I wonder, when the rich man approached Jesus to ask him how he could secure eternal life, if he thought Jesus would size him up, consult a list, pat him on the back and say, “You met all the requirements. You’ve got this!”

It’s evident from this man’s response to what Jesus said that he didn’t expect to fall short.

20 “Teacher,” the man replied, “I’ve obeyed all these commandments since I was young.”

21 Looking at the man, Jesus felt genuine love for him. “There is still one thing you haven’t done,” he told him. “Go and sell all your possessions and give the money to the poor, and you will have treasure in heaven. Then come, follow me.”

22 At this the man’s face fell, and he went away sad, for he had many possessions. (Mark 10:20-22, NLT)

Even when the disciples were with Jesus, they didn’t fully understand the things he told them as he walked with them and ate with them. When I read the Bible, most of these stories have already resolved, so when Jesus tells them exactly what’s going to happen, I know it to be true. But even to them, in his presence, they didn’t get it.

32 They were now on the way up to Jerusalem, and Jesus was walking ahead of them. The disciples were filled with awe, and the people following behind were overwhelmed with fear. Taking the twelve disciples aside, Jesus once more began to describe everything that was about to happen to him. 33 “Listen,” he said, “we’re going up to Jerusalem, where the Son of Man will be betrayed to the leading priests and the teachers of religious law. They will sentence him to die and hand him over to the Romans. 34 They will mock him, spit on him, flog him with a whip, and kill him, but after three days he will rise again.” (Mark 10:32-34, NLT)

It’s not long after he reminds them of what is coming that James and John (the sons of Zebedee) ask him for places of honor in his kingdom.

A rich man. A reminder. A request.

26 The disciples were astounded. “Then who in the world can be saved?” they asked.

27 Jesus looked at them intently and said, “Humanly speaking, it is impossible. But not with God. Everything is possible with God.”

28 Then Peter began to speak up. “We’ve given up everything to follow you,” he said.
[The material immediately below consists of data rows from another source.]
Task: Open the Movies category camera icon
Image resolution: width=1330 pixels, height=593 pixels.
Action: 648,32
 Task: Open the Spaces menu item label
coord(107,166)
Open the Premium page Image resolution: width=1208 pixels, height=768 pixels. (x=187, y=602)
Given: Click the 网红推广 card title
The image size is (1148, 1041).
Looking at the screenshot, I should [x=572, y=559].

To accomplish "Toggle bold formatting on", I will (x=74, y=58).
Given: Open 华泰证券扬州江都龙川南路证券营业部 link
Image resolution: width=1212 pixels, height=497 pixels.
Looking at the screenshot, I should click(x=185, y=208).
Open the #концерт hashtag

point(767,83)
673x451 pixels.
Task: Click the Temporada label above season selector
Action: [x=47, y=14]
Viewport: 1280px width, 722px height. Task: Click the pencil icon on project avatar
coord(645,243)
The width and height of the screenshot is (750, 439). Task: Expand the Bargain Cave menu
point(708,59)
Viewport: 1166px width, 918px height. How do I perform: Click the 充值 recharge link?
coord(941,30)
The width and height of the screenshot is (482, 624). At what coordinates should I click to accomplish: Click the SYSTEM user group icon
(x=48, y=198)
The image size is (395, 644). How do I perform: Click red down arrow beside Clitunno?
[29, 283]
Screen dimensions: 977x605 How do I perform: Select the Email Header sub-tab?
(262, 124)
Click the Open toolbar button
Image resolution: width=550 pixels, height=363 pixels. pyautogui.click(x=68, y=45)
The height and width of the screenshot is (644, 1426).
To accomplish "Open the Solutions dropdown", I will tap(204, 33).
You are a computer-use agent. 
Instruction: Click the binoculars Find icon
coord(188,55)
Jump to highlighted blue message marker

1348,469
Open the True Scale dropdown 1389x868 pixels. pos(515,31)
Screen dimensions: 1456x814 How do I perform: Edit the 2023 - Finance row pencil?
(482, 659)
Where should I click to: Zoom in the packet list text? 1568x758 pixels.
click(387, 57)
29 “Yes,” Jesus replied, “and I assure you that everyone who has given up house or brothers or sisters or mother or father or children or property, for my sake and for the Good News, 30 will receive now in return a hundred times as many houses, brothers, sisters, mothers, children, and property—along with persecution. And in the world to come that person will have eternal life. 31 But many who are the greatest now will be least important then, and those who seem least important now will be the greatest then.” (Mark 10:26-31, NLT)

Lord, just like you told the disciples, you let me know what you want me to know. In hindsight, it’s very clear, but walking it out, it’s just as easy for me to jump to a better ending than to focus on the journey there. Help me to learn and to teach my children to seek you and your kingdom, to revere your word, and to put you above all else. Help me to face obstacles with grace and courage and confidence because you told me they’d be coming.

Courtney (66books365)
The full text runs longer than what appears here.